Jodici is a fun and intuitive number placement puzzle from Austria (sadly, there is only a homepage in German language available by 10/2014). Jodici is comparable to Sudoku by filling numbers into a gamefield so that certain rules are satisfied. Jodici differs from Sudoku by a) including calculation by addition and b) spanning a noteworthy smaller solution space (hence it’s easier to solve using brute force).
Jodici exampleA Jodici gamefield consists of a circle which a) contains 3 nested rings and b) is divided into 6 cake-piece-like sectors. Each intersection of sector and ring is a field – therefore each Jodici¬† gamfield contains 3×6=18 such fields in total. As with Sudoku, the goal is to fill in all numbers, while satisfying certain rules: each field must contain an integer [1,9], with each such integer being used twice in total. Further, each sector sums up to 15 and each ring to 30.

Jodici solver (brute force)

Given the maximum of 18 initially empty fields (which of course defeats the purpose, but can be used as upper limit of effort required to solve Jodici), the solution space is 9^18 (corresponds to 1.5*10^17 solutions and ~57bit entropy). Given a more typical setup of 6 initially filled fields (6 initially known numbers), the solution space is reduced to 9^12 (corresponds to 2.8*10^11 solutions and ~38bit entropy). This solution space could be brute forced even without using heuristics or branch cutting during search (at the cost of arguable runtime). But as for the previous equation puzzle solving problem, branch cutting can be used to notably reduce search space and therefore runtime (we’re not making use of order-of-variables-heuristics as we did for the equation puzzle solver for reasons of simplicity, although this would of course further speed up search).

Python approach

With Python we at first state the Jodici gamefield representation as a 6×3 array.
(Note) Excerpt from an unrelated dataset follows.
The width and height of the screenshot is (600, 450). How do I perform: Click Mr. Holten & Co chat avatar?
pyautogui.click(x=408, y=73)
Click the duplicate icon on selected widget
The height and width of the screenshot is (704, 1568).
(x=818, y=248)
For reasons of easiness empty fields are represented by the number 0 (does not influence the sums we’re going to calculate later). For brute forcing the game, we then implement a depth first search with branch cutting. Branch cutting is caused by doing validity check after each added number, and aborting further search with the current configuration if this configuration turned out to be invalid already. The validity check consists of several rules, which all must be satisfied for the gamefield to (still) be valid:
  1. each number must at maximum be used twice
  2. each ring must sum to < 30 if it’s not fully filled yet, and sum to 30 if it’s already fully filled
  3. each sector must sum to < 15 if it’s not fully filled yet and sum to 15 if it’s already fully filled.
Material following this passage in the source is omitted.